El otro archivo era bastante extenso y estaba redactado en un lenguaje tan técnico que me resultó incomprensible. Siguiendo los consejos de Chamberlain, saqué una copia en disco y me lo llevé a casa, en vez de copiarlo a través de la Red. Con la seguridad no se jugaba.
Consideré qué hacer con aquella información, que parecía relacionada con la Biología Molecular. Mis conocimientos del tema eran escasos, y no me atreví a preguntárselo a nadie de Mycota para no despertar sospechas. Al final opté por lo más lógico: usar un canal diplomático de alta seguridad y poner al corriente a mis superiores. Chamberlain volvió a jurarme que era imposible violar los sistemas de protección de datos de la Red Corporativa, a la que Mycota no estaba conectado. Después sólo me quedó esperar, tejiendo hipótesis sobre cómo acabaría el asunto y sintiendo la excitación de quien cree estar a punto de desvelar un misterio.

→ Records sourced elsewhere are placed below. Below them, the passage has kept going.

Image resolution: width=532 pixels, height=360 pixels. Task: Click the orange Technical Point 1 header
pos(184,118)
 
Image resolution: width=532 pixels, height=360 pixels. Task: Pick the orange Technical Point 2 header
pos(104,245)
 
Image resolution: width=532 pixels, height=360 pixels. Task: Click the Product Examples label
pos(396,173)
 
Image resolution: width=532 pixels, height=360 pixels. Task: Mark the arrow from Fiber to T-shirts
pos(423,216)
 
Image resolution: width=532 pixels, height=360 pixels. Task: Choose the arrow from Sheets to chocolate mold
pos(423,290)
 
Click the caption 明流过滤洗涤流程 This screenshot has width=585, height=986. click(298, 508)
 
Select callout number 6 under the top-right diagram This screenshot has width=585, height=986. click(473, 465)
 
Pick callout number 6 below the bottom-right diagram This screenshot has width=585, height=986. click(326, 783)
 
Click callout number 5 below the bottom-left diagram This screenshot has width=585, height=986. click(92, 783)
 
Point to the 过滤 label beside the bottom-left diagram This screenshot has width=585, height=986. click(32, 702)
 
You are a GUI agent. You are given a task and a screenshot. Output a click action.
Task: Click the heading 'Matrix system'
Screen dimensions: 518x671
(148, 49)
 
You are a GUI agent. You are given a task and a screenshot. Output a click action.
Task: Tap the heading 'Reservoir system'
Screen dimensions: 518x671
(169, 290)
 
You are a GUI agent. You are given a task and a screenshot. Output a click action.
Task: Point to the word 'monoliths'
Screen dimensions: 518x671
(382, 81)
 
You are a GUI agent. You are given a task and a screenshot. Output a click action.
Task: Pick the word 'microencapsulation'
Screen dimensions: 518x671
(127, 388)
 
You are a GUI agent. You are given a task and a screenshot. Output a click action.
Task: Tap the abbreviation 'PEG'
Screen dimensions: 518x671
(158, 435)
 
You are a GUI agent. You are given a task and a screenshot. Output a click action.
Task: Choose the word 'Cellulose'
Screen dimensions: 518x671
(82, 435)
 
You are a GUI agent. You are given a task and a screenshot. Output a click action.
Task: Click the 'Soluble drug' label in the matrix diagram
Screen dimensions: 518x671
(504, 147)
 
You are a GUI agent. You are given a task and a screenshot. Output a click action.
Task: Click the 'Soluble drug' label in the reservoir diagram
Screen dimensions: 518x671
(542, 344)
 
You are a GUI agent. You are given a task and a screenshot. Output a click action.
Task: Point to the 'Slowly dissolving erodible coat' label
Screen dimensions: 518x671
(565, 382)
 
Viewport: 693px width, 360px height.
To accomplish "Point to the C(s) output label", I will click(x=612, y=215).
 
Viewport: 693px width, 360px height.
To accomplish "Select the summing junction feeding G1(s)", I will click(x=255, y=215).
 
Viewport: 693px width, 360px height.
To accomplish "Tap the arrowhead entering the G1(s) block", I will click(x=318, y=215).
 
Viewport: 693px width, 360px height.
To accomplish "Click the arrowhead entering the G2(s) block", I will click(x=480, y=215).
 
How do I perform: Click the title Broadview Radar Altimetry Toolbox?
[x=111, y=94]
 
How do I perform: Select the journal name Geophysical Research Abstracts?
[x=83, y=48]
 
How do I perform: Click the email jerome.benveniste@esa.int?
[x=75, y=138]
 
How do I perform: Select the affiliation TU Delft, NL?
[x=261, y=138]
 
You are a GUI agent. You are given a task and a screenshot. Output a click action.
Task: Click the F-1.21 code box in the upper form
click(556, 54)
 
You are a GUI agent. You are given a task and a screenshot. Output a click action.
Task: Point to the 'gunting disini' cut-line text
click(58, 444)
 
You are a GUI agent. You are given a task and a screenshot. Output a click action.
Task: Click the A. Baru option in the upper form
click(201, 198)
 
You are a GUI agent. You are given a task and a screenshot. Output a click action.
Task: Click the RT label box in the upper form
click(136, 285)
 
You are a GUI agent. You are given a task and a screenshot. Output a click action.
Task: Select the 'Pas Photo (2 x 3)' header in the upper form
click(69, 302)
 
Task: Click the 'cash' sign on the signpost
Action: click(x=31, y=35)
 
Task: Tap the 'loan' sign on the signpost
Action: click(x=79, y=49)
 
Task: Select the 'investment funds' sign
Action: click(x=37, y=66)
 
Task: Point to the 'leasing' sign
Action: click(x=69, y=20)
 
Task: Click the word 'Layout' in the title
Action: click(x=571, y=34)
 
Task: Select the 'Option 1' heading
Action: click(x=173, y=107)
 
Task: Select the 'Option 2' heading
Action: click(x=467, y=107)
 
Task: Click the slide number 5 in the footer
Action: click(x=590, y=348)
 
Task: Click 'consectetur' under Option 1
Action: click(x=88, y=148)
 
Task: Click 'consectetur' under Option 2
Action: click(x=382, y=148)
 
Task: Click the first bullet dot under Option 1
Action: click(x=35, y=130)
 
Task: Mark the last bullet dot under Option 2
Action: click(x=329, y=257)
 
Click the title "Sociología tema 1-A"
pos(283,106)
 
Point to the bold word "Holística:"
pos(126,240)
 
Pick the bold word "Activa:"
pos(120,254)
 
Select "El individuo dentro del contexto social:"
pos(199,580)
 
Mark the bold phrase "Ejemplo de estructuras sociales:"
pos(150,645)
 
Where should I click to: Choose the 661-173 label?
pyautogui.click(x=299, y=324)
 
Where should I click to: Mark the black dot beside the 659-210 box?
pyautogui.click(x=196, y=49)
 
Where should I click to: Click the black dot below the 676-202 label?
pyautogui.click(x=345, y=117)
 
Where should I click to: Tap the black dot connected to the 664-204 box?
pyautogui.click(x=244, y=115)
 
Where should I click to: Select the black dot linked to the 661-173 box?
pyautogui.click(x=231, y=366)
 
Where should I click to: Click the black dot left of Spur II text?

No tardé muchos días en recibir respuesta:
«Querido Zimmer,
Su actuación en el caso ha sido correcta. Le recomiendo prudencia. Yo lo metí en esto, así que me entristecería que por mi culpa se complicara la existencia. Tenga cuidado con Torres y Gólovin. Enemistarse con cualquiera de ellos conllevaría una queja formal contra usted y tendríamos que relevarlo de su cargo en la delegación. Limítese a recibir información, sin forzar su búsqueda.
En cuanto al contenido del archivo, resulta deliberadamente confuso. Hay descripciones detalladas, eso sí, de varias rutas metabólicas secundarias de los níscalos, así como crípticas referencias al envejecimiento celular. Tal vez el níscalo de marras fuera un sujeto experimental para sintetizar drogas que retarden la senescencia, pero nuestros biólogos no están seguros.
Cuídese. Un cordial saludo, Frank Súñer».
Mis expectativas de haber desvelado un gran secreto se fueron al garete. No obstante, reflexioné sobre la poca información disponible. ¿Fabricaría ese níscalo una suerte de elixir de la juventud? Ya existía un amplio abanico de estos productos en el mercado. ¿Era eso motivo para cometer un crimen? Y en tal caso, ¿por quién? ¿O había algo más profundo en aquel archivo que se nos escapaba? Lo discutí con Chamberlain, quien no fue de mucha ayuda.
—¿Elixir de juventud? ¿Quién lo necesita? Desde luego, no los ordenadores. Somos inmortales —sentenció, malicioso.
En fin, no me quedaba más remedio que rogar a San Conidio, o a quien quisiera hacerme caso, que me proporcionara más claves de aquel enigma.
Lo malo de los rezos es que a veces son escuchados, y los deseos concedidos.